Tuesday, March 6, 2007

Just a bit of history

One thing that used to bother me was the seeming lack of effort it took for me to completely remove someone from my life. I never did it to be mean, or without provocation, but I could still just totally write a person off without so much as a second thought. How can an otherwise normal, healthy, human-to-human relationship just be forgotten?

In thinking about that, I realized it had to have been my upbringing. No, my parents were perfectly normal. I grew up in a happy, normal family (they were divorced, but it was as normal as that could be). But I grew up as a military brat. I've never known what it's like to have a lifelong friendship. Every 5-6 years or so, boom, another school, another state, another social setting. And it always happened at big shifts. 1st grade, 7th grade (entering middle school), and finally, my junior year of high school. Do you know what it's like to spend the last two years of school at a completely new place, knowing that in two years you won't see any of these people again? When something like that happens, you just get used to not having people around anymore.
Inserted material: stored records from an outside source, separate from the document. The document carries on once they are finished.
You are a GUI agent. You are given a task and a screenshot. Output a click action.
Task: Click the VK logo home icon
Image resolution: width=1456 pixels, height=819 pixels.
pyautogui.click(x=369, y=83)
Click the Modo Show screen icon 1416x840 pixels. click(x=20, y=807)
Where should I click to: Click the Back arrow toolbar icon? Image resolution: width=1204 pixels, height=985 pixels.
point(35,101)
To not seeing them, to not talking to them, to not wanting to spend time making friends because you are going to lose them anyway.

Basically, the point of this entry is to set the foundation for my future posts. I have always been this way. It wasn't some profound event that caused me to lose faith in friendships. I just never had any to start with.

Monday, March 5, 2007

Here I am

Well, here it goes. You don't know me, and you probably never will. I'm a mid 20's, pretty professional guy. I realized recently that I am all alone. No, not physically, but emotionally. I'm not depressed, I'm not "Emo", but I'm just alone. And I've resigned myself to that fact.
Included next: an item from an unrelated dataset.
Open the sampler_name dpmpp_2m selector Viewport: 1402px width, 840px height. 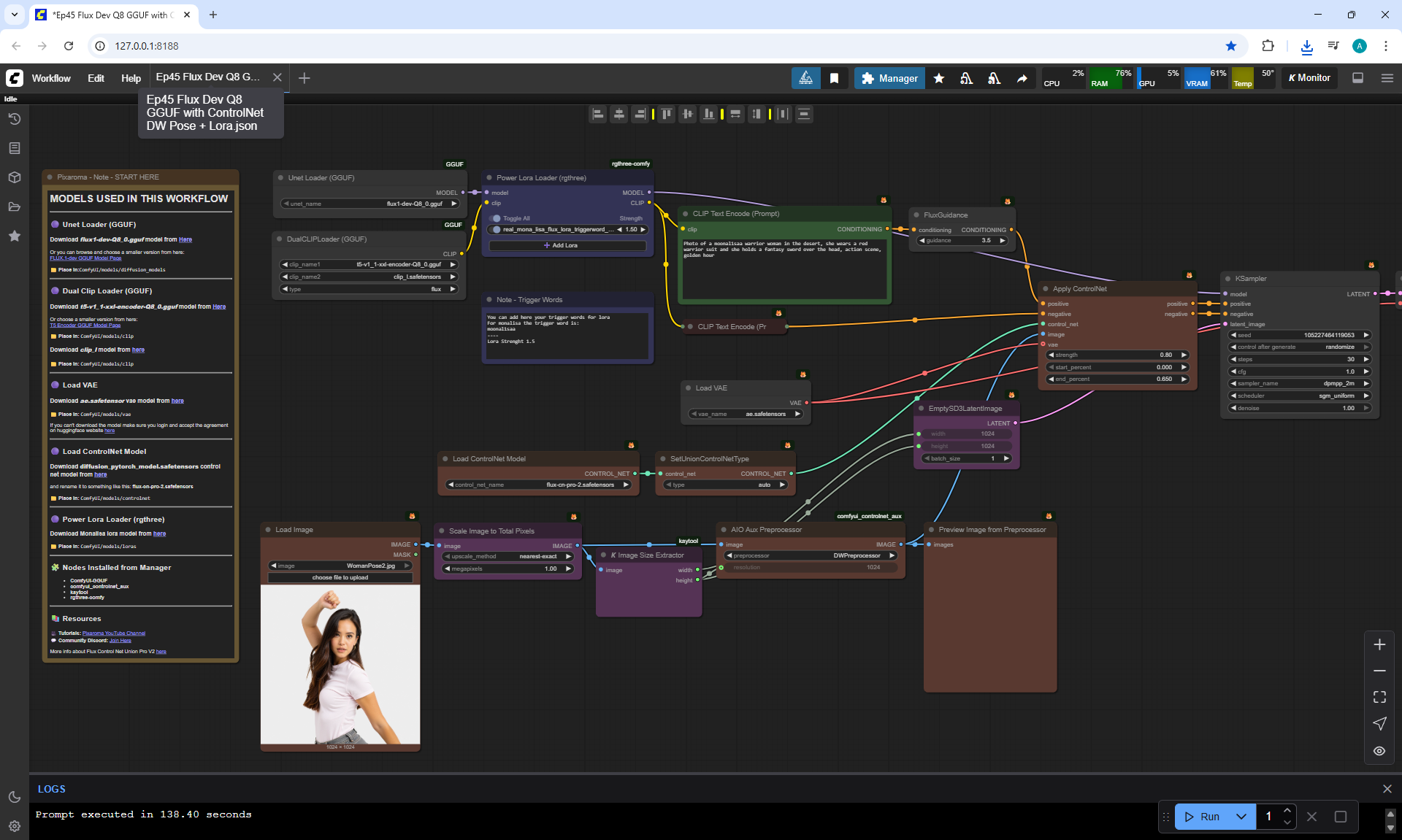[x=1300, y=383]
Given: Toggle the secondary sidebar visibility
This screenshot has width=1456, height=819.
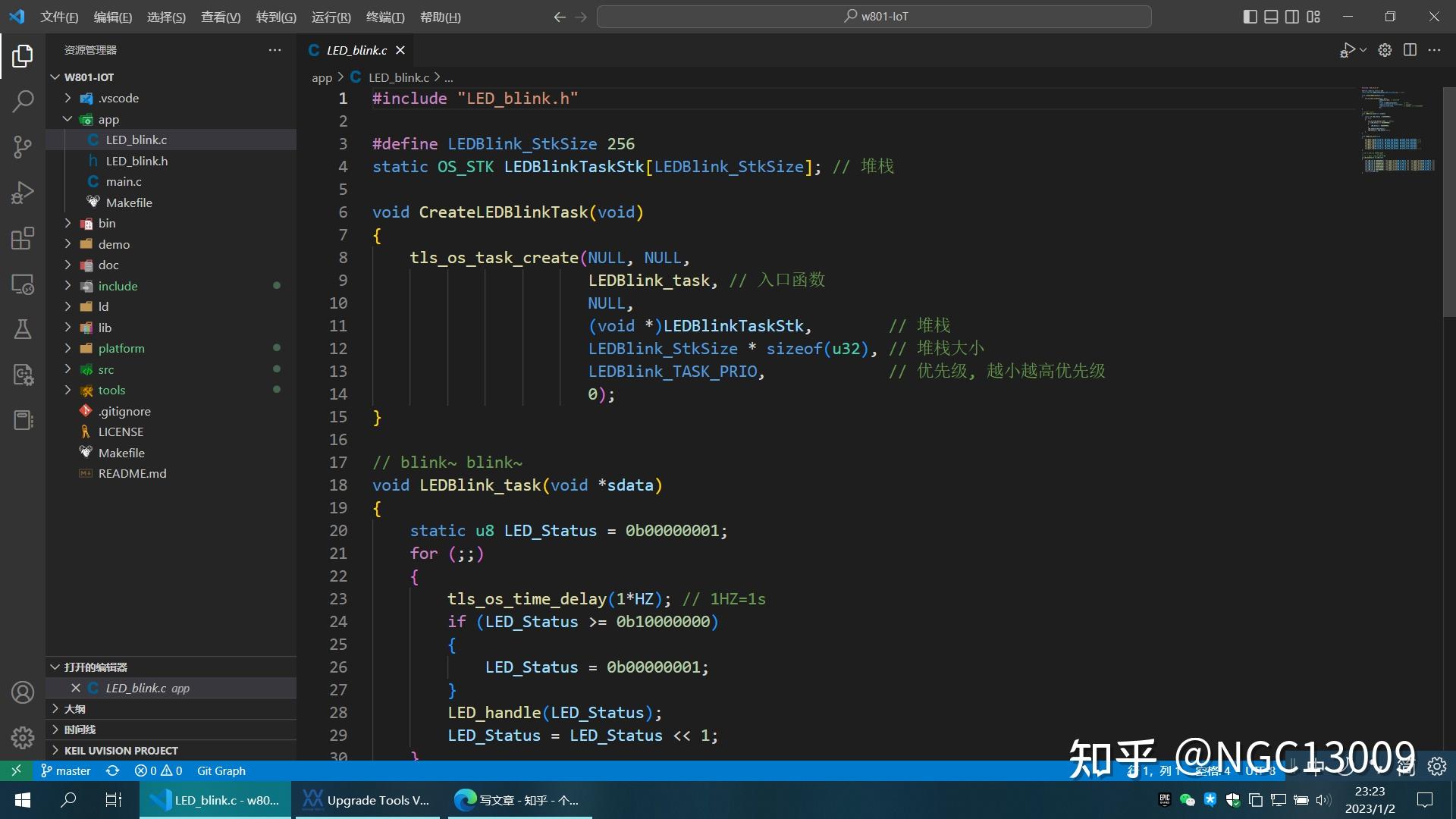Looking at the screenshot, I should (1292, 16).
I used to be outspoken, loved to go out and just do whatever. Then, a few years ago, through various circumstances, everyone that is close to me found their own separate way to betray my trust. Once that happened, I wrote them off. And it seemed I was doing that a lot. It's come to the point now where as I type this I can't think of one single person that I know that I can confide in. Enter you.

This is going to be my outlet. I can't talk about what I plan to write about with any one, so here you go. You get to know me.

Without the opportunity of stabbing me in the back.